Republicans in the US House of Representatives are expanding their request for documents related to a major climate study by the US National Oceanic and Atmospheric Administration (NOAA).

Agency researchers — led by Thomas Karl, director of NOAA’s National Centers for Environmental Information in Asheville, North Carolina — published the analysis last June in Science1. After updating and correcting problems with the temperature record, the team found no sign of an apparent pause in global warming that had been described in previous studies.

In October, Congressman Lamar Smith, the Texas Republican who leads the House science committee, issued a subpoena for documents related to the NOAA research. The agency has since provided more than 300 pages of e-mails and other documents produced by political appointees and by NOAA's director of communications, Ciaran Clayton. But NOAA has refused to hand over records of its internal scientific deliberations.

Now Smith is casting his net wider. In a 22 February letter to NOAA, he expressed disappointment with the “slow pace and limited scope” of NOAA's response to his initial request. “The speed with which NOAA has conducted these searches and produced documents creates the perception that the Agency is deliberately attempting to impede and hinder the Committee’s oversight,” he wrote.

Smith is now asking that NOAA provide his committee with documents from other agency officials and offices, including chief scientist Richard Spinrad. In his letter, Smith also demands that the search terms be expanded to include a host of new words, including “temperature”, “climate”, “change”, “Obama” and “Paris”. Smith has asked the agency to deliver all documents by 29 February.

Clayton says that NOAA is still reviewing the lawmaker's letter. The e-mails that the agency has released to Smith so far discuss NOAA's communications strategy for the release of Karl's study, which NOAA expected to receive intense scrutiny.

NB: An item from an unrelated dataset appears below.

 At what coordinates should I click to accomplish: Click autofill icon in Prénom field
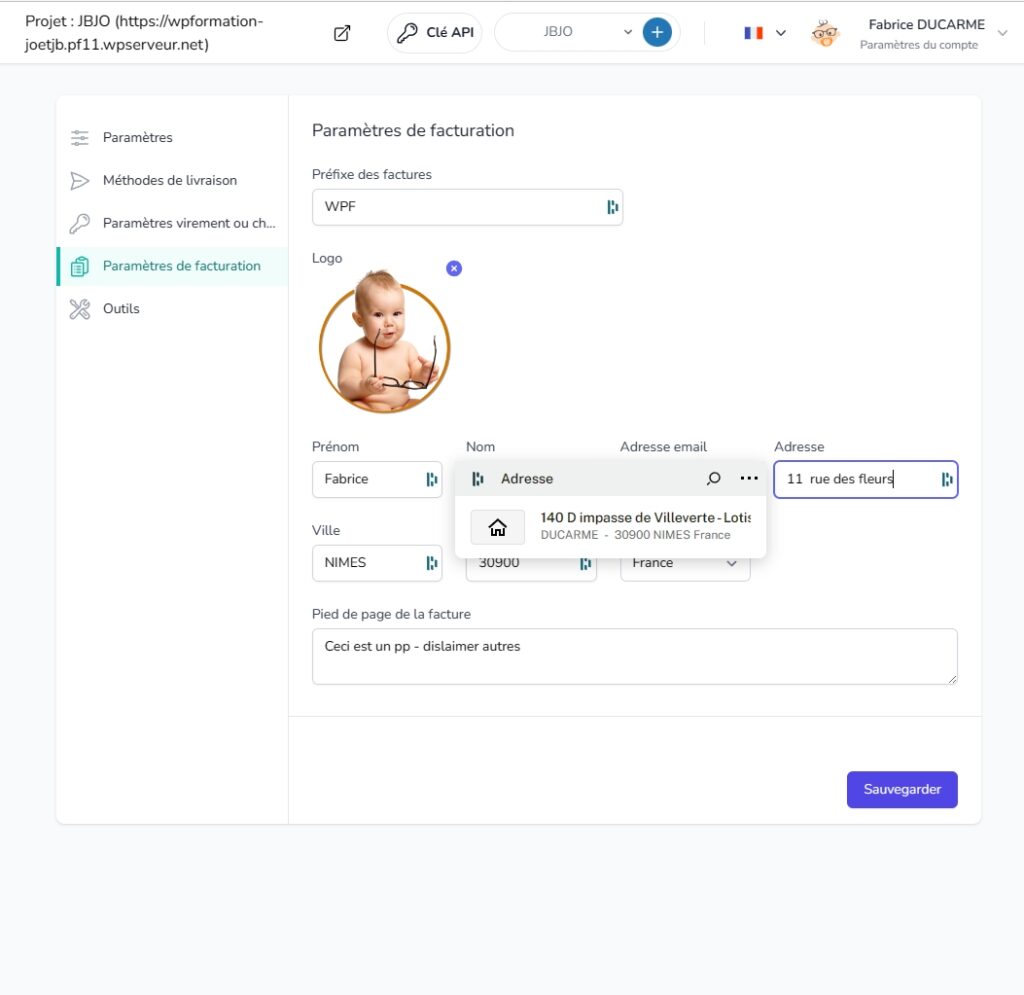coord(432,479)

“There is nothing in these materials that would support the notion that substance or timing of the paper was politically motivated,” Clayton said. “Science at NOAA is conducted independently and rigorously, and is protected by a robust scientific integrity policy.”

The Union of Concerned Scientists, an advocacy group in Cambridge, Massachusetts, which obtained the committee’s letter and released it on 26 February, called the move “unprecedented and unjustified”.

“It’s perfectly reasonable for the committee to have oversight over any sort of political influence over the science,” says Michael Halpern, programme manager for the UCS Center for Science and Democracy. “What we are looking for is to stop the kind of ham-handed and broad subpoenas that compromise the ability of scientists to communicate frankly with each other.”

As it happens, a prominent group of researchers published a commentary this week in Nature Climate Change2 that challenges the analysis by Karl and his colleagues. The commentary argues that the rate of warming really has slowed in recent decades.